The sun is slowly rising on day three of our passage and the silhouettes of Thitia, Mango and Tuvutha Islands are on the horizon. We have spent an exhausting and stressful night navigating through the awash low-lying reefs of the Lau Group. We were aiming for the Vanua Belavu Passage but the wind pushed us close to the Lakemba Passage to the south. We didn’t have waypoints for the Lakemba but it was three times as wide. The only other negative was that there was not a single palm tree to get a radar return off of. We checked all three of our chart sources and decided it was just as safe as the Vanua Belavu. It was a very nerve racking night as we used our electronic charts to thread Ellie through the reef-strewn waters. We were not able to pick up a radar signature at all until we were 30 miles into the reefs and we finally picked up Tuvutha Island and verified our charts were dead on accurate; that provided a big reassurance to know exactly where we were. I included our waypoints below for those following in our wake.

We’re still running downwind towards Savusavu Bay, 110 nm NW of our current position. We’ll take our time and plan to arrive off the point at first light. We’ll probably take a few jibes up the Koro Sea and come close to a few islands for some entertainment.

But now I need to get some rest. Time to wake up the reluctant Princess.

Cheers from Fijian Waters!

Lewis & Alyssa

August 13, 2015

17 42 S
179 06 W

Lakemba Passage Waypoints Used:
***USE AT YOUR OWN RISK. NOT RESPONSIBLE FOR ERRORS OR LIABILITY ARISING FROM ANY USE WHATSOEVER***

17 47.4 S, 178 18.5 W
17 54.2 S, 178 37.0 W
17 50.6 S, 178 53.4 W
17 41.7 S, 179 07.1 W

Tonga to Fiji – Day 2 – Halfway!

All is well out here. We have made great time thus far having sailed 195 miles since leaving early yesterday morning. We are halfway to Savusavu. We plan to be off Vanua Belavu (Lau Group) at sunrise tomorrow, transit the reefs and then sail overnight to Savusavu, arriving Friday morning at first light. We wish we could stop at Vanua Belavu, but the authorities require you to continue on another full day to Savusavu for clearance. Frustrating.

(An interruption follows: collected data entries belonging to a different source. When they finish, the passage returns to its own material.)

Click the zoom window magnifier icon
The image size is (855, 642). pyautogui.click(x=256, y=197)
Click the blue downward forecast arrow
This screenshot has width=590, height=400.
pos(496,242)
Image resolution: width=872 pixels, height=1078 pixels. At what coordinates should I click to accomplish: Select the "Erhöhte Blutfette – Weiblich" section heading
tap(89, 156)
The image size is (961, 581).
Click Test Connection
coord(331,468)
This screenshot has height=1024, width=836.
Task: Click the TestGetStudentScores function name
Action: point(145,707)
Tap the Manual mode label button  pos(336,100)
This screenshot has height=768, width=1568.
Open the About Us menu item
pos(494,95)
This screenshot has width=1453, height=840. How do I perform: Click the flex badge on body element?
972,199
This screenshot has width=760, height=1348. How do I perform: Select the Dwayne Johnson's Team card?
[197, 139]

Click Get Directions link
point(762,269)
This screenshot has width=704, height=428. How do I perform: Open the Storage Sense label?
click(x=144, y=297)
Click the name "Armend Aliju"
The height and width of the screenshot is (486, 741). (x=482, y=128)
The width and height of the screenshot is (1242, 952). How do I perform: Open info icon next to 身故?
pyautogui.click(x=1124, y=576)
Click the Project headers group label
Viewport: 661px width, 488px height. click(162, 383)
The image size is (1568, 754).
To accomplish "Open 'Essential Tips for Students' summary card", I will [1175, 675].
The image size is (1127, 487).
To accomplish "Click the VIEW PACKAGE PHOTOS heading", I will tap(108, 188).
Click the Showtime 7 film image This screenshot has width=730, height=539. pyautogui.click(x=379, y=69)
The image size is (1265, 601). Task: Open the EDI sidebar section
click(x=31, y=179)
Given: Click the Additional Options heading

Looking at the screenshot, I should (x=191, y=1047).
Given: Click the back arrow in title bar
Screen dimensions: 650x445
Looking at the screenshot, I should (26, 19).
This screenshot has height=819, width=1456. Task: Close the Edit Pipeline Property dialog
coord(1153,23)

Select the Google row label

We slipped our mooring at 0430 Tuesday morning and transited the 8 miles out of Vava’u in the dark with the aid of lighted ranges, chartplotter and radar navigation. The only thing we worried about were whales but luckily we didn’t have any more close encounters. The chopsticks held up well and the engine purred and the temp stayed around 154 degrees. Once clear of the last few islands in Vava’u, we raised our sails, set the monitor windvane and tore off across the Pacific bound for the Fijian Islands. The past 30 hours have been very fast sailing with 20 knots on the beam. We were shooting for the well known Oneata Passage due west of Tonga but the wind would not allow it. It was too hard on the boat and we fell off to the north. We are now aiming for Vanua Belavu and will transit through the reefs of the Lau group just south of Vanua Belavu. There is an island to the south that we should be able to pick up on radar (Katafaga Island) to verify our position before threading the needle through the reefs. Once we put Katafaga to port we should be able to pick up Munia, Mago and Vatuvara before using the lights on the points of Rock Island and Vuna Reef to guide us towards Savusavu Bay. If someone can send us waypoints for the Vanua Belavu passage that would be a nice comfort. Also, check Google earth satellite images to verify all the reefs are included in the latest Navionics charts (you can view these charts online for free). We would need before midnight tonight.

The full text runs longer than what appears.